**TEKST ŹRÓDŁOWY**
Taka klasyka, a ja dopiero teraz po nią sięgnęłam! Najpierw przeczytałam książkę, a później obejrzałam film, który trochę odbiegał od fabuły przedstawionej w wersji papierowej, jednak nie opuszczono najważniejszych kwestii. Ale to było dobre i poruszające! Naprawdę daje do myślenia.
"(...) jesteśmy maszynami, które mają defekty nie do naprawienia, defekty wrodzone lub spowodowane przez kolizje, czołowe zderzenia z tysiącami nieustępliwych przeszkód w ciągu lat; gdy zabierano nas do szpitala, byliśmy wrakami krwawiącymi rdzą gdzieś na złomowisku."
"Tu, w szpitalu, usuwa się usterki nabyte w miastach, w kościołach i w szkołach. Kiedy naprawiony wyrób powraca do społeczeństwa - zupełnie jak nowy, a czasami lepszy od nowego - szczęście rozsadza serce Wielkiej Oddziałowej; to, co do niej trafiło jako bryła szmelcu, jest teraz sprawną, wyregulowaną cząstką (...). Nareszcie jest dostrojony do otoczenia."
"(...) każda chwila spędzona w towarzystwie kolegów - co prawda nie wszystkich - ma znaczenie terapeutyczne, podczas gdy każda chwila spędzona na samotnych rozmyślaniach tylko powiększa waszą alienację.

**WYODRĘBNIONE WIERSZE**

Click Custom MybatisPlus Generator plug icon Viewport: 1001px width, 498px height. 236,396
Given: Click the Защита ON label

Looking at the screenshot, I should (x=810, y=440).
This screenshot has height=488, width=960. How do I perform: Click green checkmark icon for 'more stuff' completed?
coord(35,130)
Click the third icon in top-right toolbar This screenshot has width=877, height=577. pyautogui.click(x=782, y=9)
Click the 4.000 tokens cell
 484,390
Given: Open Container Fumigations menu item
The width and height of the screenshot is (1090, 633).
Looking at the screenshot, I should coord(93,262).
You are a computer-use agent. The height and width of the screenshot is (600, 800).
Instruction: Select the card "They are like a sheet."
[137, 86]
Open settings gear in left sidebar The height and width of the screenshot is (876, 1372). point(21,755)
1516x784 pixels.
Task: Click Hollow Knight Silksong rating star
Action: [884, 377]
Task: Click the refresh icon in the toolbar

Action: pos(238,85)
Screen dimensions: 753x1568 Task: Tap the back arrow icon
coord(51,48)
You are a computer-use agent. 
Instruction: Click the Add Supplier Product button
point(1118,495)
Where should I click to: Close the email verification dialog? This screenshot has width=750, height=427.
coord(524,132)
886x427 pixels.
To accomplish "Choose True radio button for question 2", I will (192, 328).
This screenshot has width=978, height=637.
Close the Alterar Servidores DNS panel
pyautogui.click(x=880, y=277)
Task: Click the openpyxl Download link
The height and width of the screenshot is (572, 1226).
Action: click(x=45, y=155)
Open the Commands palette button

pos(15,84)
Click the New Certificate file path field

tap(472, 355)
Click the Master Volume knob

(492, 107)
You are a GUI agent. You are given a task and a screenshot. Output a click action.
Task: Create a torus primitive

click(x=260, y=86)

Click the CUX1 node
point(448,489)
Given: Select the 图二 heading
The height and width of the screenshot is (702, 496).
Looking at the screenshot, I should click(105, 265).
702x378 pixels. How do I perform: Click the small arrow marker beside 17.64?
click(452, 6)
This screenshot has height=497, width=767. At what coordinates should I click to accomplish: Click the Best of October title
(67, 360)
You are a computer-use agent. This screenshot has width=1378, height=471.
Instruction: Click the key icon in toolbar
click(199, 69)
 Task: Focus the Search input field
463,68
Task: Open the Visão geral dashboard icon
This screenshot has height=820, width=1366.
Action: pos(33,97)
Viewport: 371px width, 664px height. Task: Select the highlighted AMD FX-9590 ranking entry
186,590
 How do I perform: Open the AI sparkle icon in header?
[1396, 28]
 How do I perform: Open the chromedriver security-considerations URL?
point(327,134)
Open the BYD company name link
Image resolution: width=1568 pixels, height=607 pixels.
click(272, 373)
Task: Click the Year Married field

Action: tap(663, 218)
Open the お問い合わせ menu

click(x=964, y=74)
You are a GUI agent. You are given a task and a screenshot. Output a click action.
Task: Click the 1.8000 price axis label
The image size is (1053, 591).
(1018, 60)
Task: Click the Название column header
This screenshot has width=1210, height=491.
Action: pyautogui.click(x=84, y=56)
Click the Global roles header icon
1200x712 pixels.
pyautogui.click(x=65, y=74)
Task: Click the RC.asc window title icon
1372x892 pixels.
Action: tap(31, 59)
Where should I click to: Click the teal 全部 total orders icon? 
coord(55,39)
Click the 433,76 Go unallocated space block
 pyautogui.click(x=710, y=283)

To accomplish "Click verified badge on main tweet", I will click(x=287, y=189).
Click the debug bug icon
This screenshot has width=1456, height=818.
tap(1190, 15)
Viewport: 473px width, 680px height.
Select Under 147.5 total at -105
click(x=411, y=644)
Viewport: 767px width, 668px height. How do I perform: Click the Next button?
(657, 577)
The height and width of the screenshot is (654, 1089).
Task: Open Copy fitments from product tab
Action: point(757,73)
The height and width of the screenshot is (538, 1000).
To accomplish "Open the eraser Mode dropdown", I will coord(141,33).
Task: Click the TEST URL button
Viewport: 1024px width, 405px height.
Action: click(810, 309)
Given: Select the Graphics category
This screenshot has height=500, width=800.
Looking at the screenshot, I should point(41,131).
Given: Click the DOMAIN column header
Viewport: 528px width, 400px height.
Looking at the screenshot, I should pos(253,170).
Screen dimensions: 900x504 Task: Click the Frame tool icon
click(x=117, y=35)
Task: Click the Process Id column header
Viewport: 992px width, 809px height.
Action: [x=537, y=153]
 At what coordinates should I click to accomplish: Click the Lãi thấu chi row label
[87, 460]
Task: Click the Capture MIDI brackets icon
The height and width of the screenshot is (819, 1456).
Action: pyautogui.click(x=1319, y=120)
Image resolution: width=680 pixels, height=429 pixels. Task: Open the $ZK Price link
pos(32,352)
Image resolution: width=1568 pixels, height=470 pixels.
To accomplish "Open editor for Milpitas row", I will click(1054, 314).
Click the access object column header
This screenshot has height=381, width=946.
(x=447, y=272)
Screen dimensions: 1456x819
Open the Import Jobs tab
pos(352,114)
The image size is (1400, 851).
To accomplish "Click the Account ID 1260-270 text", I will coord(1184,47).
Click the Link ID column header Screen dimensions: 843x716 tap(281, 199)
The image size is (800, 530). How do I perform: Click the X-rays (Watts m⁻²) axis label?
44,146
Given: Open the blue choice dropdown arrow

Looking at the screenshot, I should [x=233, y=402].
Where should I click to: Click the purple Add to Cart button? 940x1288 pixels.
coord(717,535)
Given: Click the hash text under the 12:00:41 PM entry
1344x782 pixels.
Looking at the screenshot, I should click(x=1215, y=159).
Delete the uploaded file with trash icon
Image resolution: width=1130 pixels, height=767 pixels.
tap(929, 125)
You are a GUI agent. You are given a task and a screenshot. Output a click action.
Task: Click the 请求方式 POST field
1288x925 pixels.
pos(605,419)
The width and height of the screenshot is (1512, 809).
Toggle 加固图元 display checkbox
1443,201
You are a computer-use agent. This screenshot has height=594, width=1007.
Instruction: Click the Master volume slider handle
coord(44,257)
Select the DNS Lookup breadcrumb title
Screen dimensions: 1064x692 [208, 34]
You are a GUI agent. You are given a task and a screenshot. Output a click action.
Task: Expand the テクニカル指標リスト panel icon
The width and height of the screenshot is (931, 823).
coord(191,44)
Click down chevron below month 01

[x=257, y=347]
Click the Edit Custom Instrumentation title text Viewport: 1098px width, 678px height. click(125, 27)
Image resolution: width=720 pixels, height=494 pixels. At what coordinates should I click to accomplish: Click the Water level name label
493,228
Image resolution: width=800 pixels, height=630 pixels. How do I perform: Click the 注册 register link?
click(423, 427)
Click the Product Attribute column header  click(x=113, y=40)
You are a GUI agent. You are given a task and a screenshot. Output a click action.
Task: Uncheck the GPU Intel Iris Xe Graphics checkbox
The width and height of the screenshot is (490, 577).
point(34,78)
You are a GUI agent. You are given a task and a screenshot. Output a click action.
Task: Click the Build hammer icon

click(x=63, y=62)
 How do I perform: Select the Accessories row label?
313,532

**POLECENIE 1**
Czyje serce, zgodnie z tekstem źródłowym, rozsadza szczęście, gdy naprawiony wyrób powraca do społeczeństwa?
**POLECENIE 2**
Przytocz fragment tekstu źródłowego zawarty między słowami "Taka klasyka, a" a "daje do myślenia.", włącznie z nimi.
**POLECENIE 3**
Wyjaśnij, dlaczego według cytatu zamieszczonego w tekście źródłowym chwile spędzone w towarzystwie kolegów są korzystniejsze od samotnych rozmyślań.

**ODPOWIEDŹ 1**
Serce Wielkiej Oddziałowej.

**ODPOWIEDŹ 2**
Taka klasyka, a ja dopiero teraz po nią sięgnęłam! Najpierw przeczytałam książkę, a później obejrzałam film, który trochę odbiegał od fabuły przedstawionej w wersji papierowej, jednak nie opuszczono najważniejszych kwestii. Ale to było dobre i poruszające! Naprawdę daje do myślenia.

**ODPOWIEDŹ 3**
Każda chwila spędzona w towarzystwie kolegów, choć nie wszystkich, ma znaczenie terapeutyczne. Natomiast każda chwila spędzona na samotnych rozmyślaniach jedynie powiększa alienację.